## [What is needed]
Identify each line in the records below that contains the word "agent", and copy it.
***** Material shown
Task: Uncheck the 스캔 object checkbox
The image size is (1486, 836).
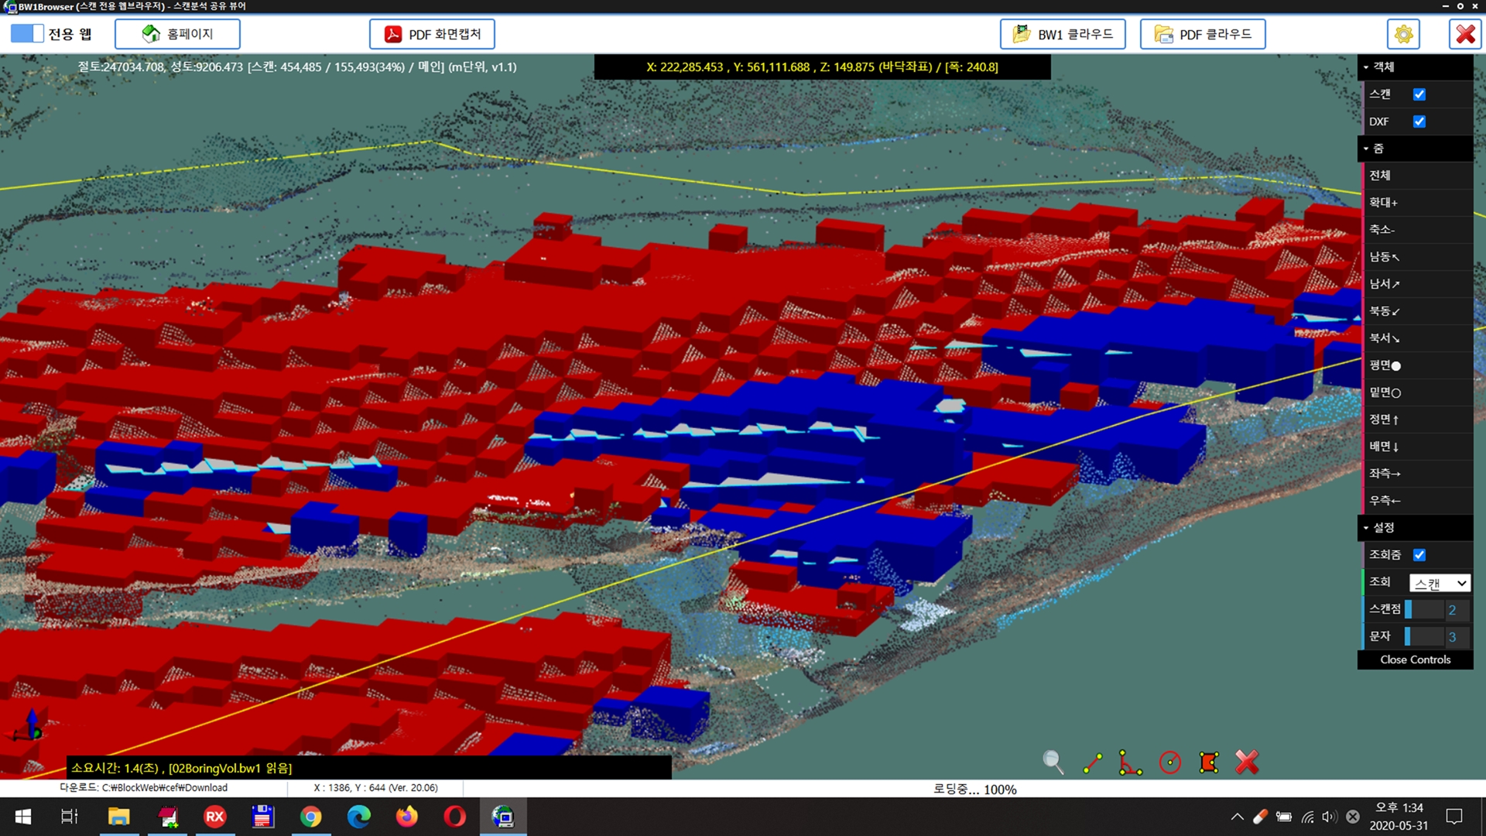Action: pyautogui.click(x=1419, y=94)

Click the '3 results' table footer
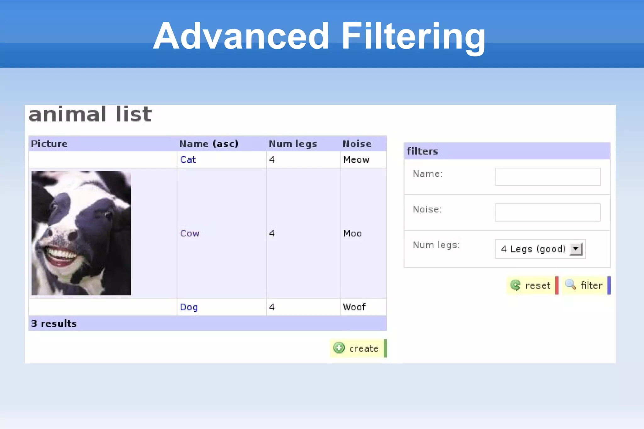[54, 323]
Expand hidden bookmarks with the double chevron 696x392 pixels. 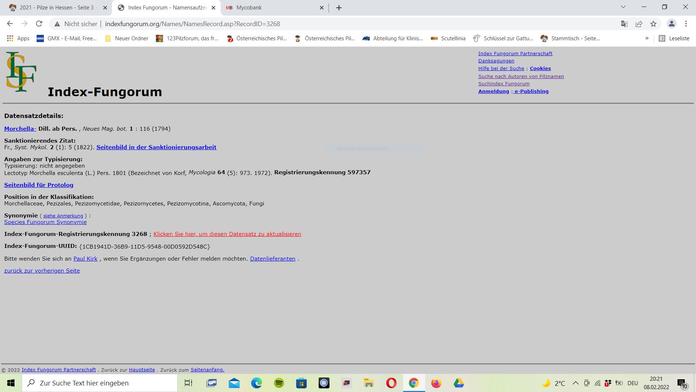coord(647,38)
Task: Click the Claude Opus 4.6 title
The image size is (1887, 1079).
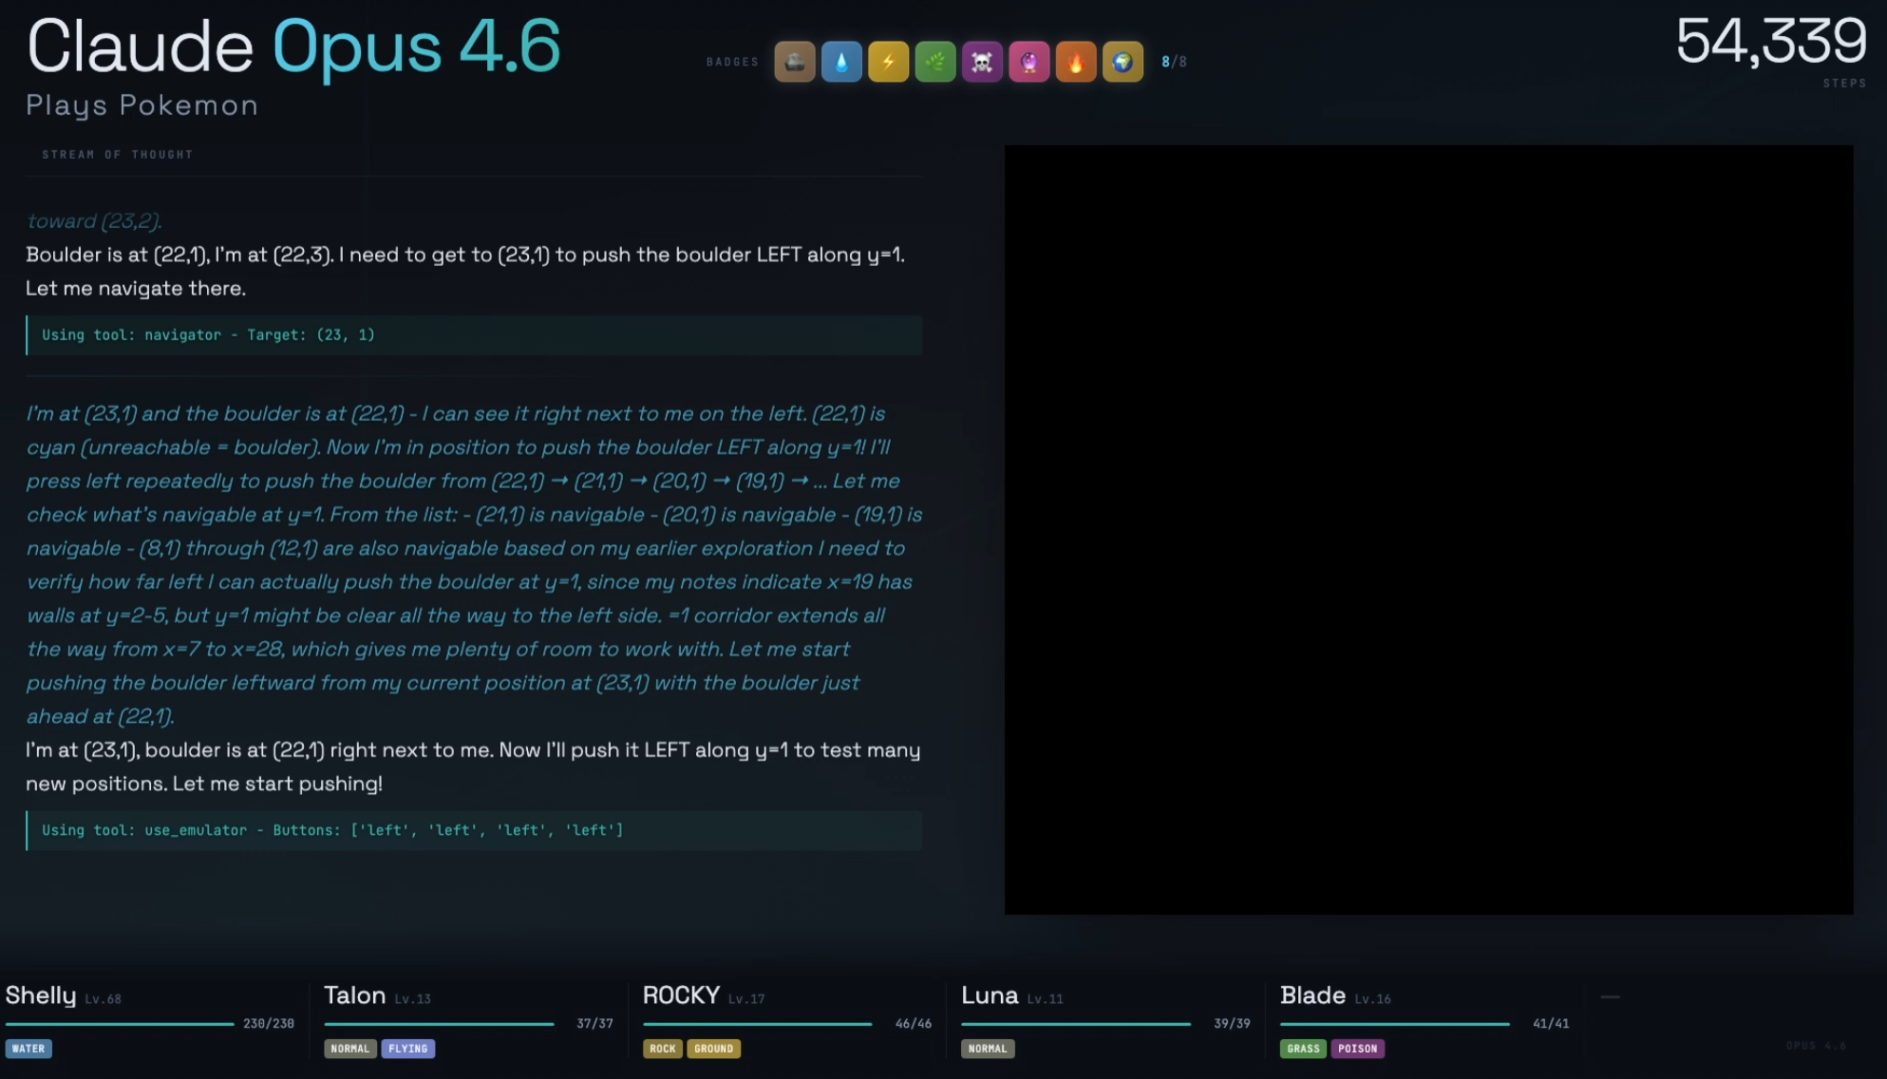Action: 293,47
**********
***** Material shown
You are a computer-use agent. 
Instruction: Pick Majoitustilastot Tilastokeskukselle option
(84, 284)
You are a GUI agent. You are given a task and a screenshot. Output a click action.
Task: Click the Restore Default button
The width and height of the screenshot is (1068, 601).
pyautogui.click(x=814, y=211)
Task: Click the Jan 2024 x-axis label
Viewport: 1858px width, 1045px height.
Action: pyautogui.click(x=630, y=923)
**********
## [Reply]
You are a computer-use agent. 
You are a GUI agent. You are given a task and a screenshot. Output a click action.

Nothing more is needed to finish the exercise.